** Begin DATA SHOWN **
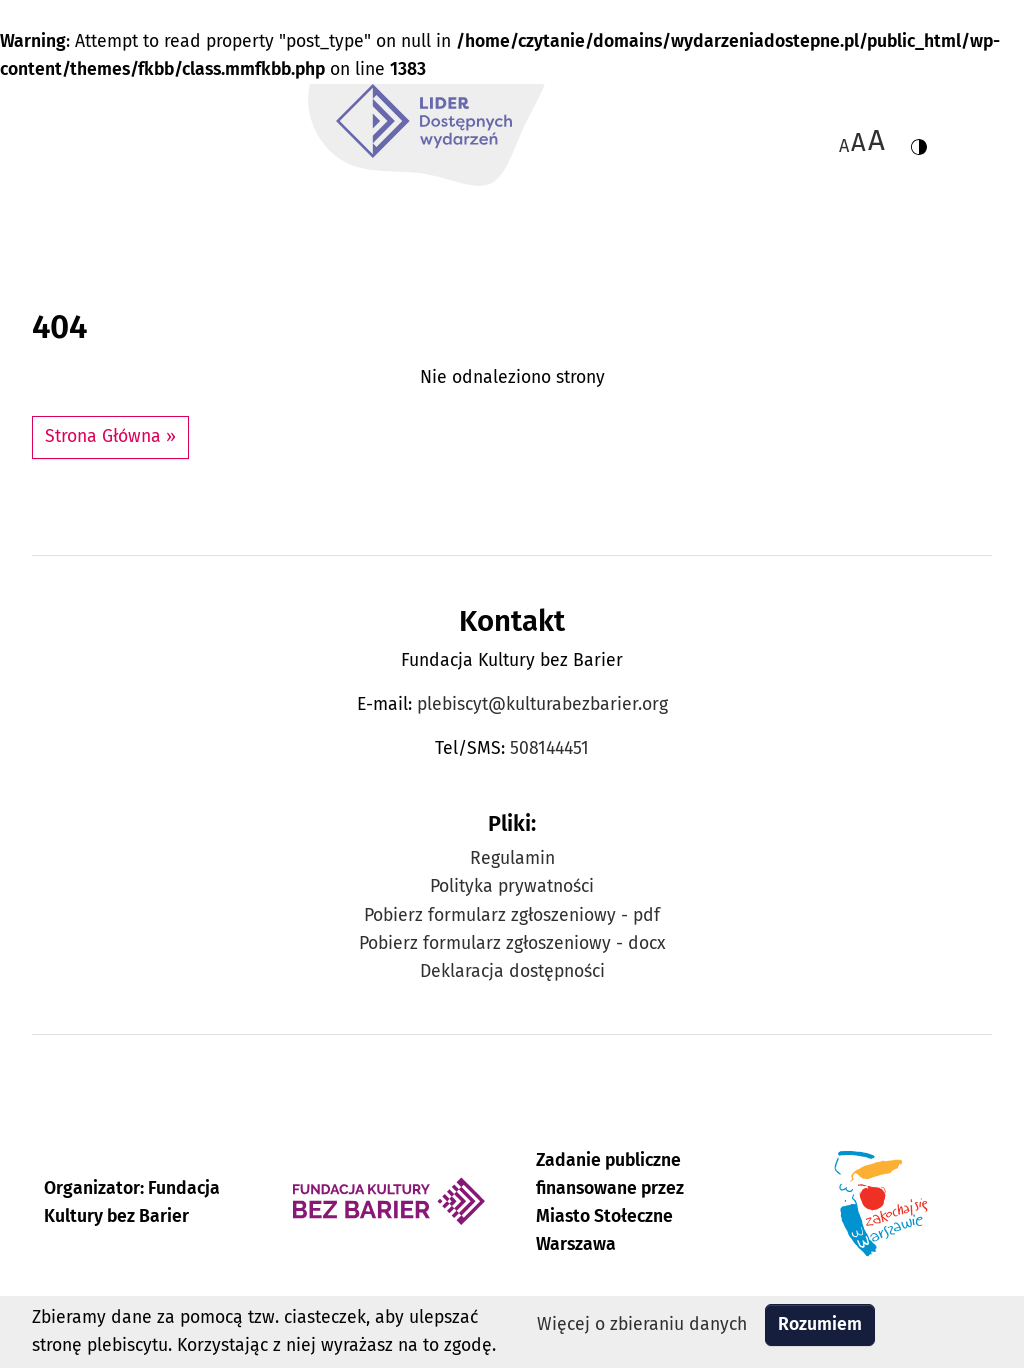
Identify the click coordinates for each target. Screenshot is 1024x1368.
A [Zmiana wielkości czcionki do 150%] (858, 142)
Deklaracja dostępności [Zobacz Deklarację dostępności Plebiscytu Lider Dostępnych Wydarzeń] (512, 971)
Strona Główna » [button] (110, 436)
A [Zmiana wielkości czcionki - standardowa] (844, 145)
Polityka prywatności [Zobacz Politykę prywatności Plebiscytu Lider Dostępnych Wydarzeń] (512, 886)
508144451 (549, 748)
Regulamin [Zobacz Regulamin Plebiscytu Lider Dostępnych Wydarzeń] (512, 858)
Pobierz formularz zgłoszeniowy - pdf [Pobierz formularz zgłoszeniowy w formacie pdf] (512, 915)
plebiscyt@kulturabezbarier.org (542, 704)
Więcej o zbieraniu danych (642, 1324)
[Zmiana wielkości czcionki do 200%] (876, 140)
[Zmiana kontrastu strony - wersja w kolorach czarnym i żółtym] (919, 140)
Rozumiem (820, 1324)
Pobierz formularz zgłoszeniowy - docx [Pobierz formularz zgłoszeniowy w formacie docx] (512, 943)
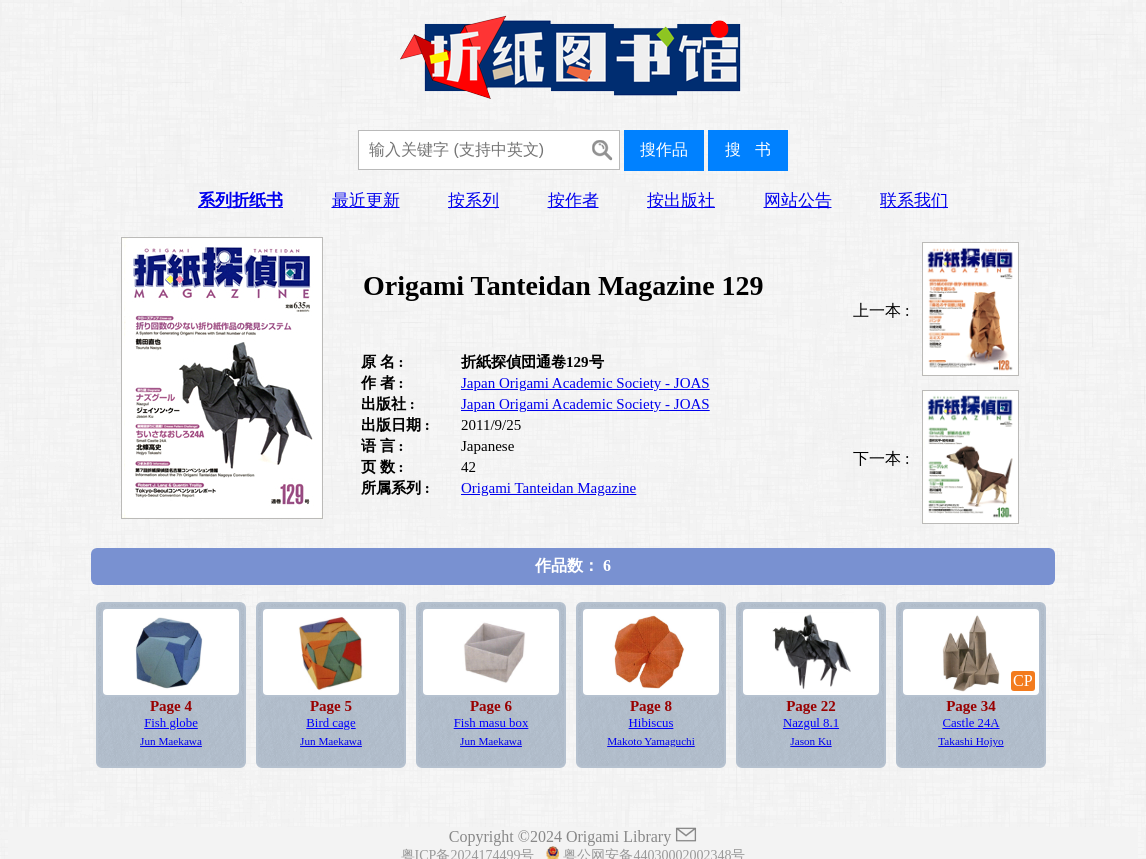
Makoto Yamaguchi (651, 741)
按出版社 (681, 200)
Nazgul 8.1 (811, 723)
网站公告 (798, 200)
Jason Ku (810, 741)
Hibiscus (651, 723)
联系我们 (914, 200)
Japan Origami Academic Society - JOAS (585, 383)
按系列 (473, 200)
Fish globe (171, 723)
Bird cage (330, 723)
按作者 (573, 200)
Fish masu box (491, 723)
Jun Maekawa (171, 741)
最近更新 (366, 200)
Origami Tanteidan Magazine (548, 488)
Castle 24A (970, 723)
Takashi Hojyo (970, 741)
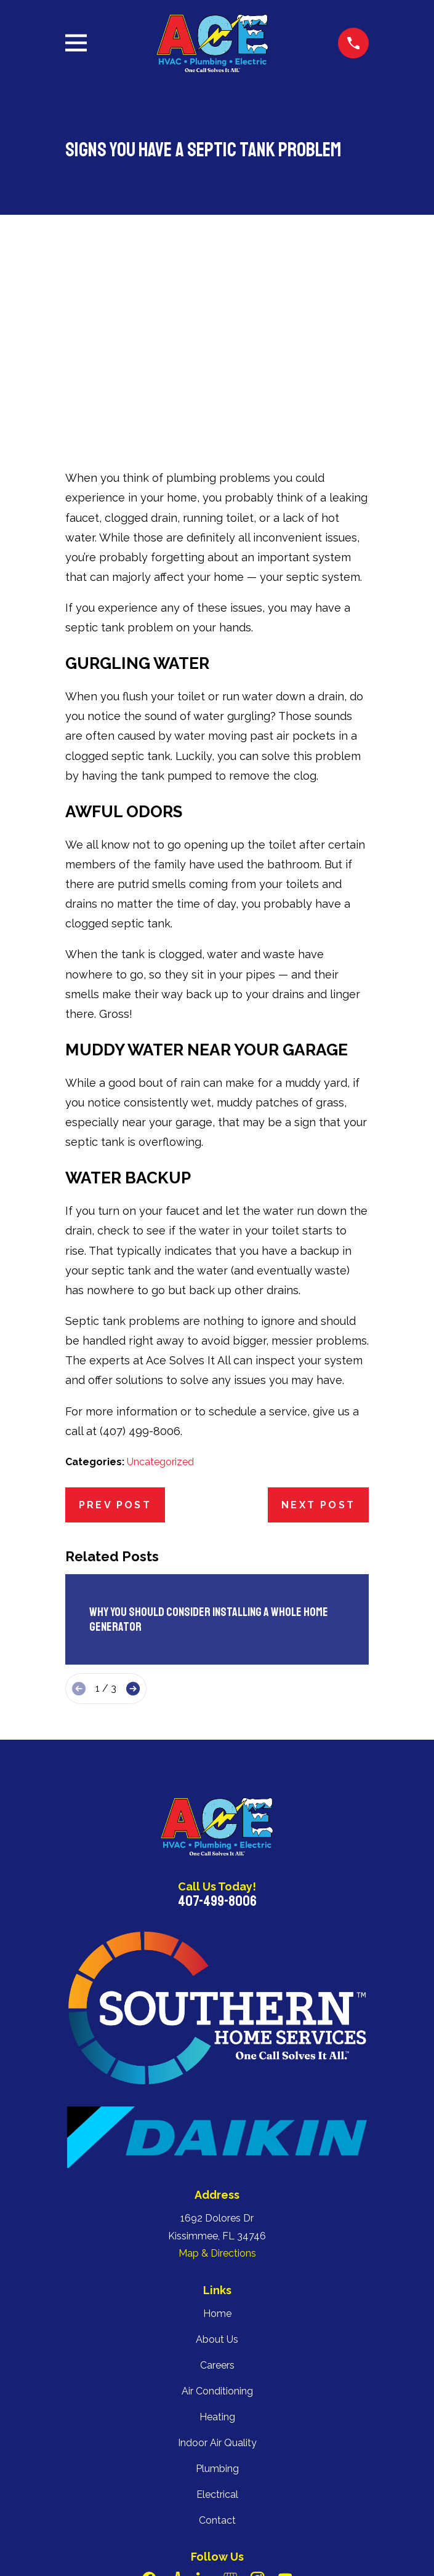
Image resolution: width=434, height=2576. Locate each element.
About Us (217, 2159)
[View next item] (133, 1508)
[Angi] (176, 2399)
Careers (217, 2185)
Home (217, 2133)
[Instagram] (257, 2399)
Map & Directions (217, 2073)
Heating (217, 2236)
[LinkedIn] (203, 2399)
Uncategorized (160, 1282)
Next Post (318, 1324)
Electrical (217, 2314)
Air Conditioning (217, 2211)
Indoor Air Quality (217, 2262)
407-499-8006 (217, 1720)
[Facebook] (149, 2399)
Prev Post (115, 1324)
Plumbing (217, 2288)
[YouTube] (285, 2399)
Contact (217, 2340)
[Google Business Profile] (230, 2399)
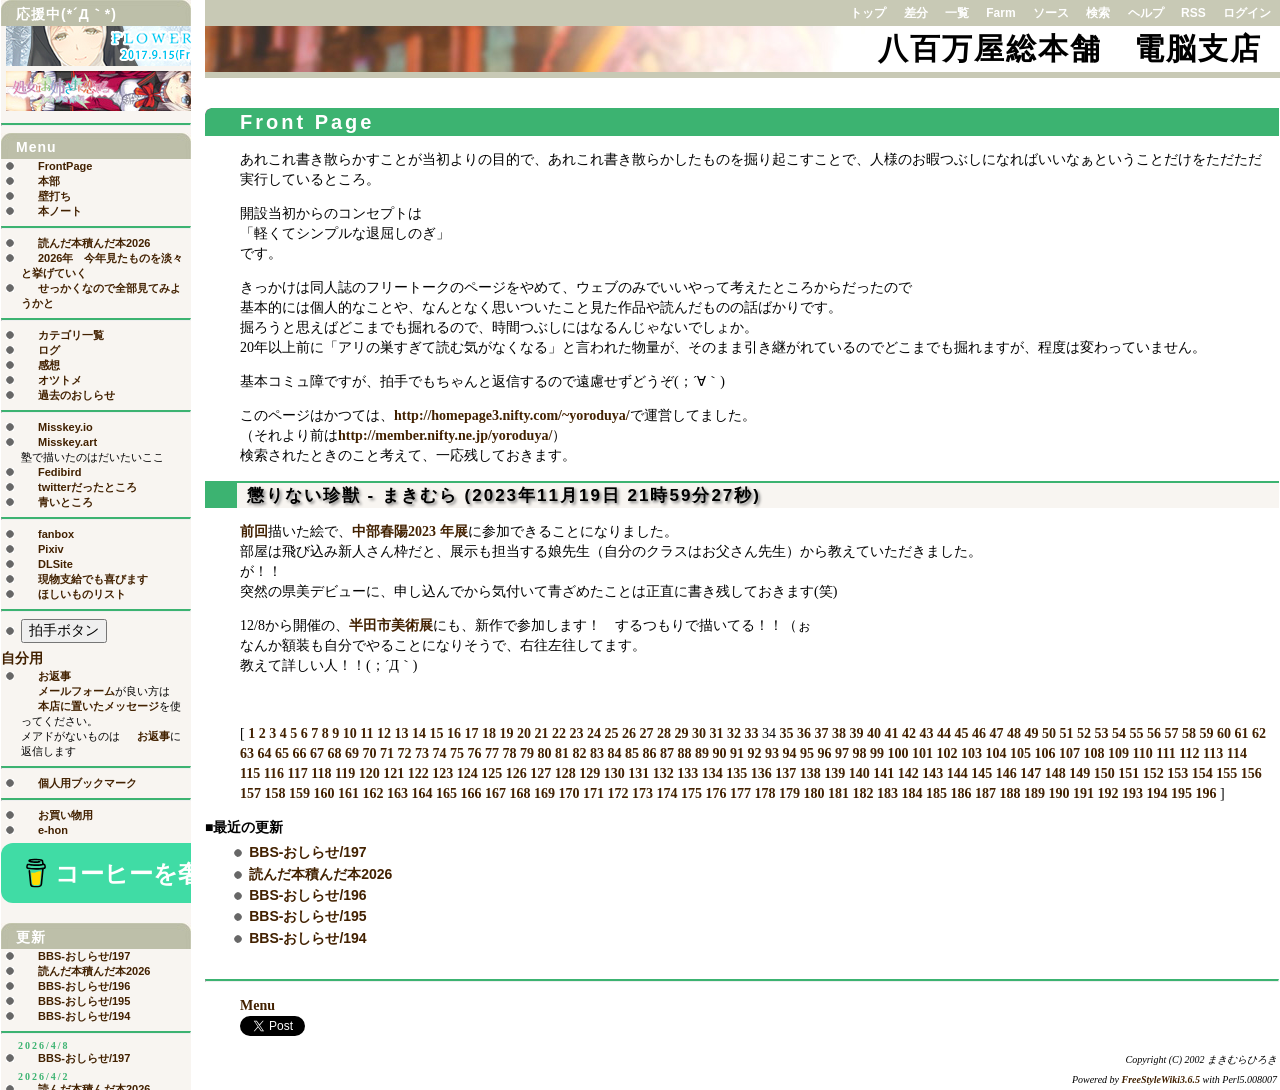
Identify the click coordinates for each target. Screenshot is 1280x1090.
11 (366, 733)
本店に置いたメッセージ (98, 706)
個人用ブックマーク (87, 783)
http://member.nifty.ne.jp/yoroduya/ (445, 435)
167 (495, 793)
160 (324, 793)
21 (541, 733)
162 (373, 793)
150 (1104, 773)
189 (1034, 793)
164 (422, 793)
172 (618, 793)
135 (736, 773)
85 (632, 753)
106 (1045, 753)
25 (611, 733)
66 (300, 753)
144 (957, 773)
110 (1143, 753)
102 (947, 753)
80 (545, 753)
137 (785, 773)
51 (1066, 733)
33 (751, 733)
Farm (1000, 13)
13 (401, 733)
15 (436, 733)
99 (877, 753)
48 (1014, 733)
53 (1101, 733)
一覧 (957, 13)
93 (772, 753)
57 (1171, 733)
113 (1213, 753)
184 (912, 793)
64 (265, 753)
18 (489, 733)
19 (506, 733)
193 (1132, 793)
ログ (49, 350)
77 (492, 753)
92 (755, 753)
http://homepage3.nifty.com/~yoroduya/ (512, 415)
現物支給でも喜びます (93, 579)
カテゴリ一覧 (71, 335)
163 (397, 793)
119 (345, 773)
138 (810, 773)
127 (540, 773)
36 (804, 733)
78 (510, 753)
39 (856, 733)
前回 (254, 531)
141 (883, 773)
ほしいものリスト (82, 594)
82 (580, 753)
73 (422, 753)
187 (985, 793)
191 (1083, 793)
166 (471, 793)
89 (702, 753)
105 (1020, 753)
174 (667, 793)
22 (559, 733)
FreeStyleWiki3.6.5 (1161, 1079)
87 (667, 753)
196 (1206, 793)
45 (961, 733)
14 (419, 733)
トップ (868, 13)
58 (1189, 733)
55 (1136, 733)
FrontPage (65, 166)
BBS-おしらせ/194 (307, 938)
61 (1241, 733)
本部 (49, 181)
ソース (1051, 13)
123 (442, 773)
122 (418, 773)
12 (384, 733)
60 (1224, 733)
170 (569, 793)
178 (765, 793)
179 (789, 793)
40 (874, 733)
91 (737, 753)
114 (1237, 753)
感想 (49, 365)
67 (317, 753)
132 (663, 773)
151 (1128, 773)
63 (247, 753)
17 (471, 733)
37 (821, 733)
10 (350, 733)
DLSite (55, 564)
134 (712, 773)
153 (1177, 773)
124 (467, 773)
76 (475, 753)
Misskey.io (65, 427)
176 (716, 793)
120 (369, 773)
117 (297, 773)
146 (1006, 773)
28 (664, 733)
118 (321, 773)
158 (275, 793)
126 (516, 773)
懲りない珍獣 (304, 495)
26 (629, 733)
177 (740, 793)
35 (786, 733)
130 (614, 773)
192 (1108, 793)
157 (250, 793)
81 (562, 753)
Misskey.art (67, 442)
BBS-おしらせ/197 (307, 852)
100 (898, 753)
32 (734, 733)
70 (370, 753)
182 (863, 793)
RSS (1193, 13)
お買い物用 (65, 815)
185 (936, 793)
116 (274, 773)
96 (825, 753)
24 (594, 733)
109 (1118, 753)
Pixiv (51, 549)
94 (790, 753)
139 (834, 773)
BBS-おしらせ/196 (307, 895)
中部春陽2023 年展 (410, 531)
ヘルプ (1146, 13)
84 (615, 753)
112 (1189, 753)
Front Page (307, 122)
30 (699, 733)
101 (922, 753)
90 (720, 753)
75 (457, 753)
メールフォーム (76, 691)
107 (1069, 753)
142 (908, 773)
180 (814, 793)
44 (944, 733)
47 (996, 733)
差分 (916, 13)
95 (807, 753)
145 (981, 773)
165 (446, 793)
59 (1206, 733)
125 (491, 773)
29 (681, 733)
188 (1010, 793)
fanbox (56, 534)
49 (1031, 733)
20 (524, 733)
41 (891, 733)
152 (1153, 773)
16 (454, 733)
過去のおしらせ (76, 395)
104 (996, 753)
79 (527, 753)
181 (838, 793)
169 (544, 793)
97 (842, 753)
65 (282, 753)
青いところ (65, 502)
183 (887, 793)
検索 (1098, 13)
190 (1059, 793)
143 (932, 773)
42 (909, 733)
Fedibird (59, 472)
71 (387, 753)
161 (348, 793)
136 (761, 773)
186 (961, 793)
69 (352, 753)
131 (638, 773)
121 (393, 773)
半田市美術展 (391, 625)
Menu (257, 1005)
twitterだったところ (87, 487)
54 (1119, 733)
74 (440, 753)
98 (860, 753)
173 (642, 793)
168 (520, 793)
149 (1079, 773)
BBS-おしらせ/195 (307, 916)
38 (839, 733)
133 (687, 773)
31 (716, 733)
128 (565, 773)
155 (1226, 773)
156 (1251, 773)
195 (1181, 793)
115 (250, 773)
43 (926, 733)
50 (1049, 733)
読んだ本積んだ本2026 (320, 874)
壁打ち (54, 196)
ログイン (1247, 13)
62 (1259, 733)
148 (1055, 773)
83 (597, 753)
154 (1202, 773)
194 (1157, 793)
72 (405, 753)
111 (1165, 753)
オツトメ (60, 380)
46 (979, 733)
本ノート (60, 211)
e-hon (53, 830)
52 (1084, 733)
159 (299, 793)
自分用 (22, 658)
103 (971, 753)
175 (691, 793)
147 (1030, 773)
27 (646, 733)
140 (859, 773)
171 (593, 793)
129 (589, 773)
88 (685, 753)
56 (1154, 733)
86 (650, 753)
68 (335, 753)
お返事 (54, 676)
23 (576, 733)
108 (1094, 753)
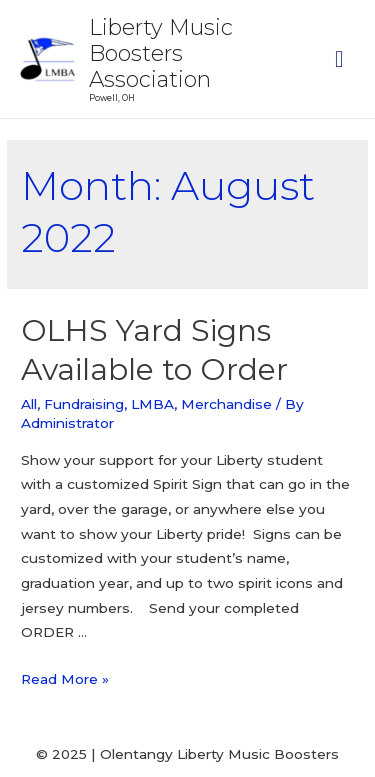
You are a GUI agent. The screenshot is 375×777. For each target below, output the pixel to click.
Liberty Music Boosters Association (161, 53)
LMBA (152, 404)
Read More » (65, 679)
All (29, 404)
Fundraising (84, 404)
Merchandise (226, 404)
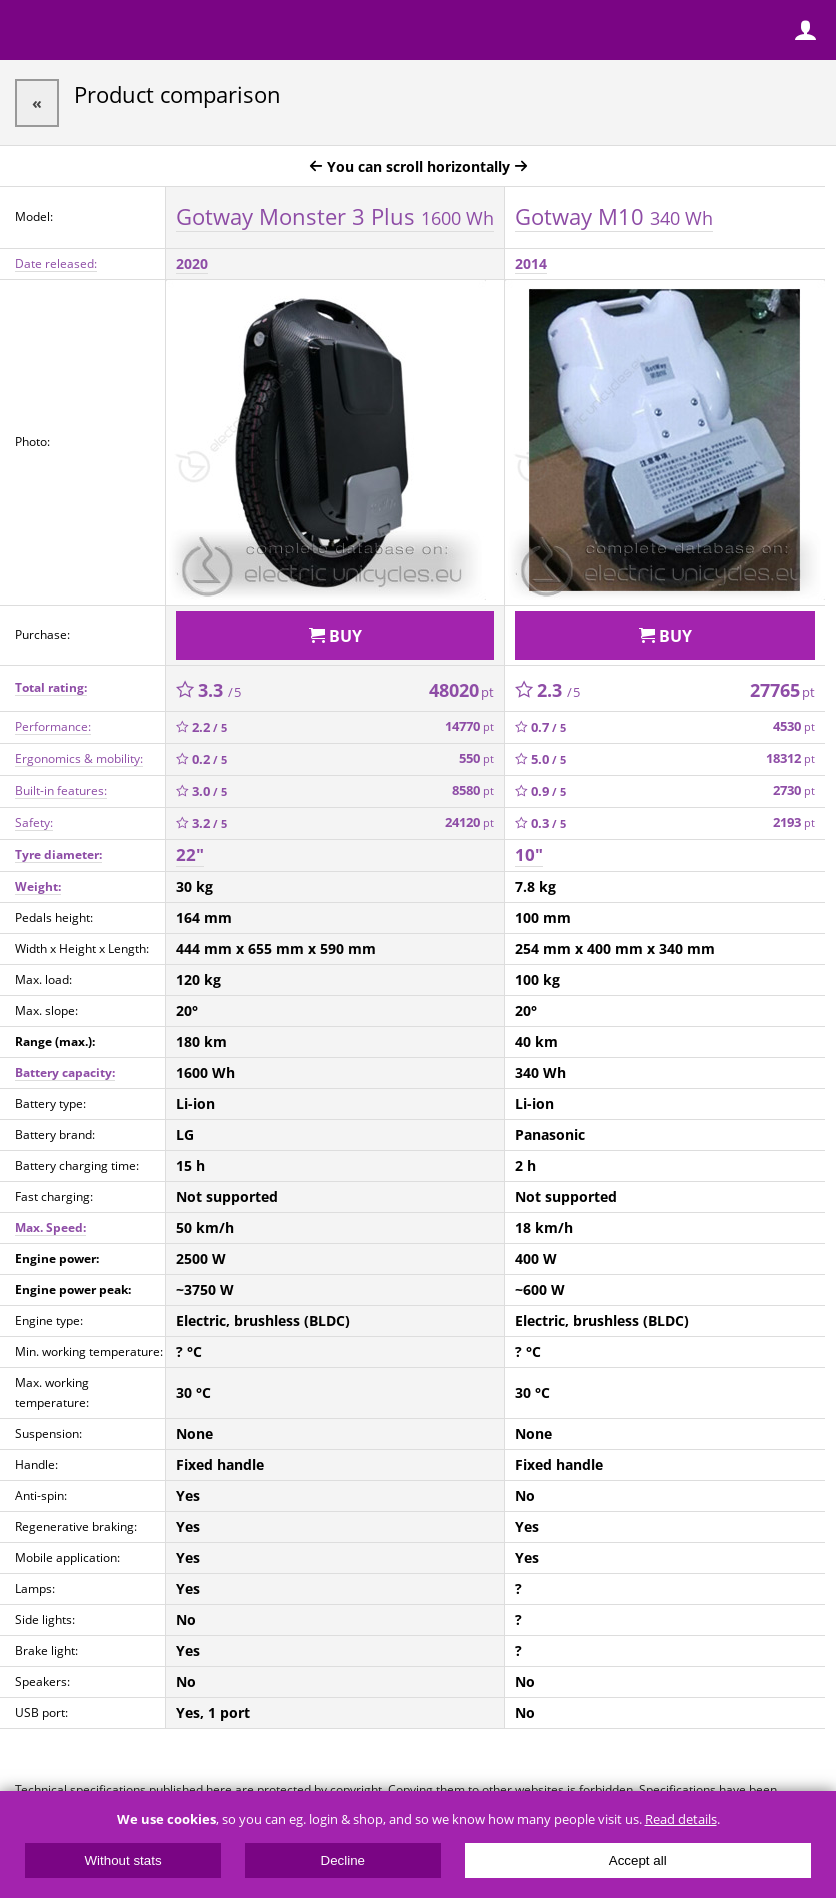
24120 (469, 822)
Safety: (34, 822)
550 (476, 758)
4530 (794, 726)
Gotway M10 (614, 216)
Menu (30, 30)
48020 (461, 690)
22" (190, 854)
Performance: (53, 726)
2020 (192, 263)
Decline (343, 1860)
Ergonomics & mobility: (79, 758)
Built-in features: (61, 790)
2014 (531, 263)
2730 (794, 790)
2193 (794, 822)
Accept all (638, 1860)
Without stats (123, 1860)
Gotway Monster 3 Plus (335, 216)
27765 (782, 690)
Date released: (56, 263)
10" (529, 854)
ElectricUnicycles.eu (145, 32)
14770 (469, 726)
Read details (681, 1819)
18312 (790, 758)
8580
** End DATA SHOWN **
> REQUIREMENTS
Lay out the lines as a Markdown table with the columns Row and Line. Begin at the first line and stop after the one containing "A [Zmiana wielkości czcionki - standardowa]", numbering each row, skipping blank lines, and leaving the pictures out.

> ANSWER TO THE TASK
| Row | Line |
|---|---|
| 1 | Identify the click coordinates for each target. Screenshot is 1024x1368. |
| 2 | A [Zmiana wielkości czcionki do 150%] (858, 142) |
| 3 | Deklaracja dostępności [Zobacz Deklarację dostępności Plebiscytu Lider Dostępnych Wydarzeń] (512, 971) |
| 4 | Strona Główna » [button] (110, 436) |
| 5 | A [Zmiana wielkości czcionki - standardowa] (844, 145) |